** What the task requires **
Every record must reappear in the answer exactly as given.
------------------------------------------------------------------------
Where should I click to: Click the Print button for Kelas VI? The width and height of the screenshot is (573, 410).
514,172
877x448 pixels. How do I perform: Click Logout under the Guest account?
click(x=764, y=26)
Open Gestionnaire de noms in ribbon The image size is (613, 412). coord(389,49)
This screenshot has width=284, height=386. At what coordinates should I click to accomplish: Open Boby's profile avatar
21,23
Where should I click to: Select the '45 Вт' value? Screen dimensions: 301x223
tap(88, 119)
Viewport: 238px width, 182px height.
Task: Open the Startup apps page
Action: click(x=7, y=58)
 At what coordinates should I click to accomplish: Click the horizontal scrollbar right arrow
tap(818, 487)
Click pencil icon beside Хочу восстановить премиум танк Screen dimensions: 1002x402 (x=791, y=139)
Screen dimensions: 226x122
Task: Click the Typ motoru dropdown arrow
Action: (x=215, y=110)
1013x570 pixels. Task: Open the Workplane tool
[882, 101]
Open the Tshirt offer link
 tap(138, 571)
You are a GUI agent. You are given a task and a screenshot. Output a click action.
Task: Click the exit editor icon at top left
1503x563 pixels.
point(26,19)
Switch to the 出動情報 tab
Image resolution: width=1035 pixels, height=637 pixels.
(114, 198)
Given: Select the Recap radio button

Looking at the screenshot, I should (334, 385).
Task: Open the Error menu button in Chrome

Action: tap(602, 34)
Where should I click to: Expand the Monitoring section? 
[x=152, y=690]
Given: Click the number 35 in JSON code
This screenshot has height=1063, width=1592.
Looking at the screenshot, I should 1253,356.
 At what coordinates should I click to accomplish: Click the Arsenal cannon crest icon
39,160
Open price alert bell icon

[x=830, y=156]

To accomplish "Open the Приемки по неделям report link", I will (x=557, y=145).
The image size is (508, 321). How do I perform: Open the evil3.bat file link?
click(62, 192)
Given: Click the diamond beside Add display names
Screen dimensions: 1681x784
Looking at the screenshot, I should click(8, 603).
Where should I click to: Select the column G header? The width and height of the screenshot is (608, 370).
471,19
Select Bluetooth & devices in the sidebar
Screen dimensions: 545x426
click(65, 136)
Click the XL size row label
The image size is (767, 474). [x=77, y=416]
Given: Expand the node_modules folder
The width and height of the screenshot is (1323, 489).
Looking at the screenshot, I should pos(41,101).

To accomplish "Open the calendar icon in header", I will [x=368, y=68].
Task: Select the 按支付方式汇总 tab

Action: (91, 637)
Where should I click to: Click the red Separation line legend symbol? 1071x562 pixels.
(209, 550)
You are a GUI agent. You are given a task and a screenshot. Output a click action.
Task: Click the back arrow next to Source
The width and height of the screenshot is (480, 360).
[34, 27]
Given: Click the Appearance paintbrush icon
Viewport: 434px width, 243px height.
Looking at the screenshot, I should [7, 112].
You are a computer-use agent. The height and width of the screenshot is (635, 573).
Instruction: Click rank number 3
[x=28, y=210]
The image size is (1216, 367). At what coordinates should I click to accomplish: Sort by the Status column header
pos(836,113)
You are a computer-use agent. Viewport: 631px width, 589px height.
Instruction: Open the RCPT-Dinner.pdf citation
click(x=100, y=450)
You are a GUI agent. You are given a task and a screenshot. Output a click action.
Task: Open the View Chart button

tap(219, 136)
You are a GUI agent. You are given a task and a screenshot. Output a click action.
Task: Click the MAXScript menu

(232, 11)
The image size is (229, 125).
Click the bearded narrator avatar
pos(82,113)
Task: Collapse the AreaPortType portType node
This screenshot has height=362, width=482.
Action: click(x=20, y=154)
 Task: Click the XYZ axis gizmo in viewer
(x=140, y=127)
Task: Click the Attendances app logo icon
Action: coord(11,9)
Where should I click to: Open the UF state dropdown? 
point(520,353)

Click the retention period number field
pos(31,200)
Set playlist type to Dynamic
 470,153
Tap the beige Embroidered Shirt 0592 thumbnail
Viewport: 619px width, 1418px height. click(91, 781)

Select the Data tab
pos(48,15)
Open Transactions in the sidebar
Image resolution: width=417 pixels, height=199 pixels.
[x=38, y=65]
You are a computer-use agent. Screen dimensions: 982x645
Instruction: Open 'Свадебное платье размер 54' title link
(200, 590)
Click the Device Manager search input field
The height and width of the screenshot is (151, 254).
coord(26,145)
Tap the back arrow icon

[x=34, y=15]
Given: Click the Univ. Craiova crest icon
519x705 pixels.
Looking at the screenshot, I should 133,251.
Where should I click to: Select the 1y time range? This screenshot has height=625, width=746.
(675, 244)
------------------------------------------------------------------------
** Problem solution **
Where should I click to: Click the Print button for Kelas VI? The width and height of the screenshot is (573, 410).
514,172
877x448 pixels. How do I perform: Click Logout under the Guest account?
click(x=764, y=26)
Open Gestionnaire de noms in ribbon The image size is (613, 412). coord(389,49)
This screenshot has width=284, height=386. At what coordinates should I click to accomplish: Open Boby's profile avatar
21,23
Where should I click to: Select the '45 Вт' value? Screen dimensions: 301x223
tap(88, 119)
Viewport: 238px width, 182px height.
Task: Open the Startup apps page
Action: click(x=7, y=58)
 At what coordinates should I click to accomplish: Click the horizontal scrollbar right arrow
tap(818, 487)
Click pencil icon beside Хочу восстановить премиум танк Screen dimensions: 1002x402 (x=791, y=139)
Screen dimensions: 226x122
Task: Click the Typ motoru dropdown arrow
Action: (x=215, y=110)
1013x570 pixels. Task: Open the Workplane tool
[882, 101]
Open the Tshirt offer link
 tap(138, 571)
You are a GUI agent. You are given a task and a screenshot. Output a click action.
Task: Click the exit editor icon at top left
1503x563 pixels.
point(26,19)
Switch to the 出動情報 tab
Image resolution: width=1035 pixels, height=637 pixels.
(114, 198)
Given: Select the Recap radio button

Looking at the screenshot, I should (334, 385).
Task: Open the Error menu button in Chrome

Action: tap(602, 34)
Where should I click to: Expand the Monitoring section? 
[x=152, y=690]
Given: Click the number 35 in JSON code
This screenshot has height=1063, width=1592.
Looking at the screenshot, I should 1253,356.
 At what coordinates should I click to accomplish: Click the Arsenal cannon crest icon
39,160
Open price alert bell icon

[x=830, y=156]

To accomplish "Open the Приемки по неделям report link", I will (x=557, y=145).
The image size is (508, 321). How do I perform: Open the evil3.bat file link?
click(62, 192)
Given: Click the diamond beside Add display names
Screen dimensions: 1681x784
Looking at the screenshot, I should click(8, 603).
Where should I click to: Select the column G header? The width and height of the screenshot is (608, 370).
471,19
Select Bluetooth & devices in the sidebar
Screen dimensions: 545x426
click(65, 136)
Click the XL size row label
The image size is (767, 474). [x=77, y=416]
Given: Expand the node_modules folder
The width and height of the screenshot is (1323, 489).
Looking at the screenshot, I should pos(41,101).

To accomplish "Open the calendar icon in header", I will [x=368, y=68].
Task: Select the 按支付方式汇总 tab

Action: (91, 637)
Where should I click to: Click the red Separation line legend symbol? 1071x562 pixels.
(209, 550)
You are a GUI agent. You are given a task and a screenshot. Output a click action.
Task: Click the back arrow next to Source
The width and height of the screenshot is (480, 360).
[34, 27]
Given: Click the Appearance paintbrush icon
Viewport: 434px width, 243px height.
Looking at the screenshot, I should [7, 112].
You are a computer-use agent. The height and width of the screenshot is (635, 573).
Instruction: Click rank number 3
[x=28, y=210]
The image size is (1216, 367). At what coordinates should I click to accomplish: Sort by the Status column header
pos(836,113)
You are a computer-use agent. Viewport: 631px width, 589px height.
Instruction: Open the RCPT-Dinner.pdf citation
click(x=100, y=450)
You are a GUI agent. You are given a task and a screenshot. Output a click action.
Task: Open the View Chart button

tap(219, 136)
You are a GUI agent. You are given a task and a screenshot. Output a click action.
Task: Click the MAXScript menu

(232, 11)
The image size is (229, 125).
Click the bearded narrator avatar
pos(82,113)
Task: Collapse the AreaPortType portType node
This screenshot has height=362, width=482.
Action: click(x=20, y=154)
 Task: Click the XYZ axis gizmo in viewer
(x=140, y=127)
Task: Click the Attendances app logo icon
Action: coord(11,9)
Where should I click to: Open the UF state dropdown? 
point(520,353)

Click the retention period number field
pos(31,200)
Set playlist type to Dynamic
 470,153
Tap the beige Embroidered Shirt 0592 thumbnail
Viewport: 619px width, 1418px height. click(91, 781)

Select the Data tab
pos(48,15)
Open Transactions in the sidebar
Image resolution: width=417 pixels, height=199 pixels.
[x=38, y=65]
You are a computer-use agent. Screen dimensions: 982x645
Instruction: Open 'Свадебное платье размер 54' title link
(200, 590)
Click the Device Manager search input field
The height and width of the screenshot is (151, 254).
coord(26,145)
Tap the back arrow icon

[x=34, y=15]
Given: Click the Univ. Craiova crest icon
519x705 pixels.
Looking at the screenshot, I should 133,251.
Where should I click to: Select the 1y time range? This screenshot has height=625, width=746.
(675, 244)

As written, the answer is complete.